--- Entries shown Enclosed Below ---
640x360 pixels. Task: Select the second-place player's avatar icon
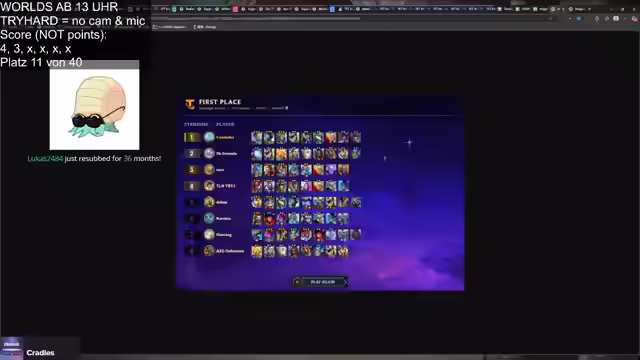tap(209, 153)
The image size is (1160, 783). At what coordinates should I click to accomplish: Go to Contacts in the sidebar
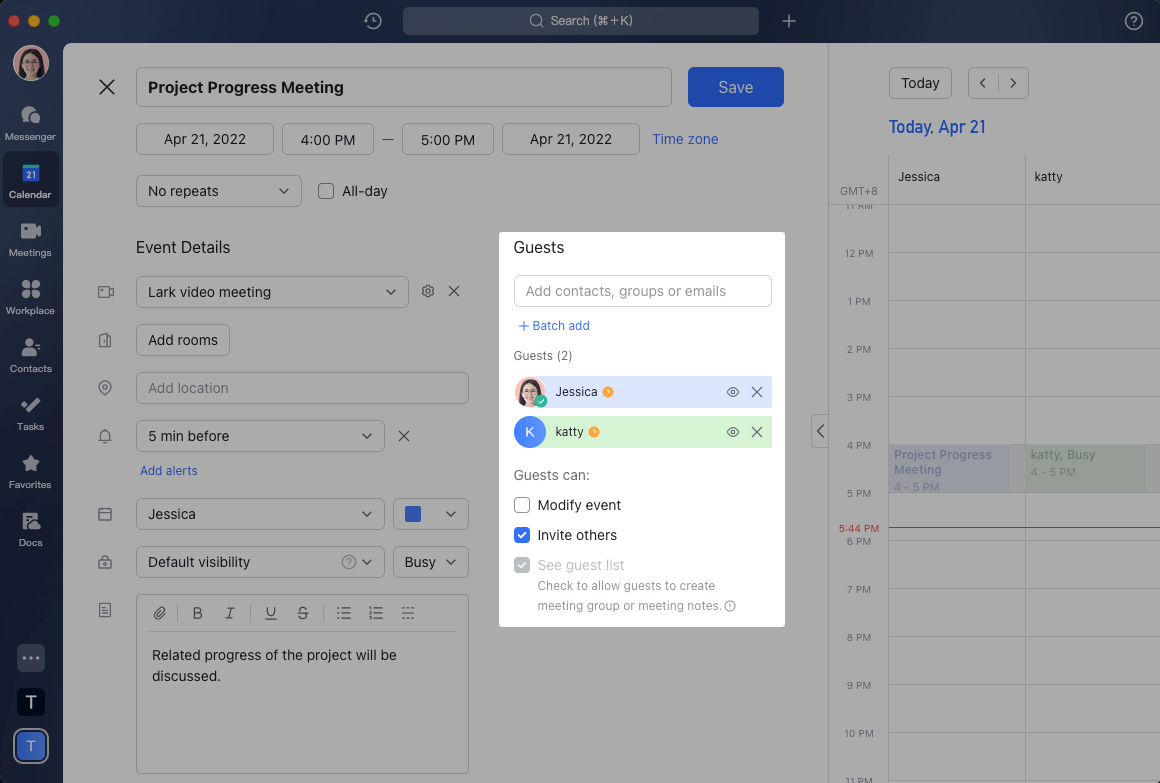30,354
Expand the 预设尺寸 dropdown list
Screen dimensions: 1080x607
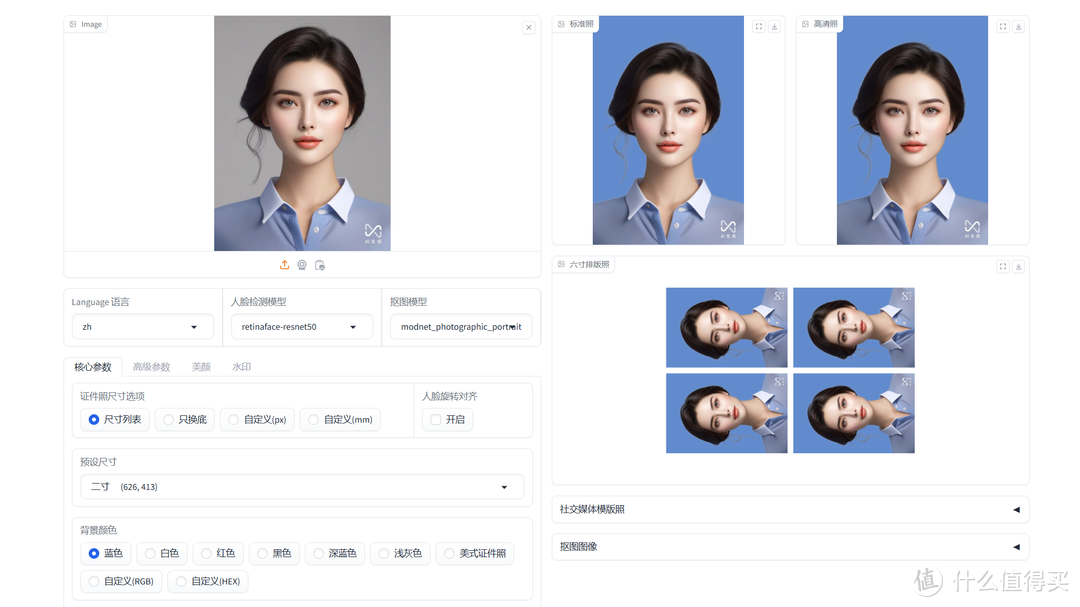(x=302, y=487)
--- End of Enclosed Entries shown ---
Problem statement: Extract exactly the lines from the one containing "The image size" through the last line of the records above, both included, and leave out the pictures.

Written answer:
The image size is (1160, 783). At what coordinates should I click to accomplish: Go to Contacts in the sidebar
30,354
Expand the 预设尺寸 dropdown list
Screen dimensions: 1080x607
(x=302, y=487)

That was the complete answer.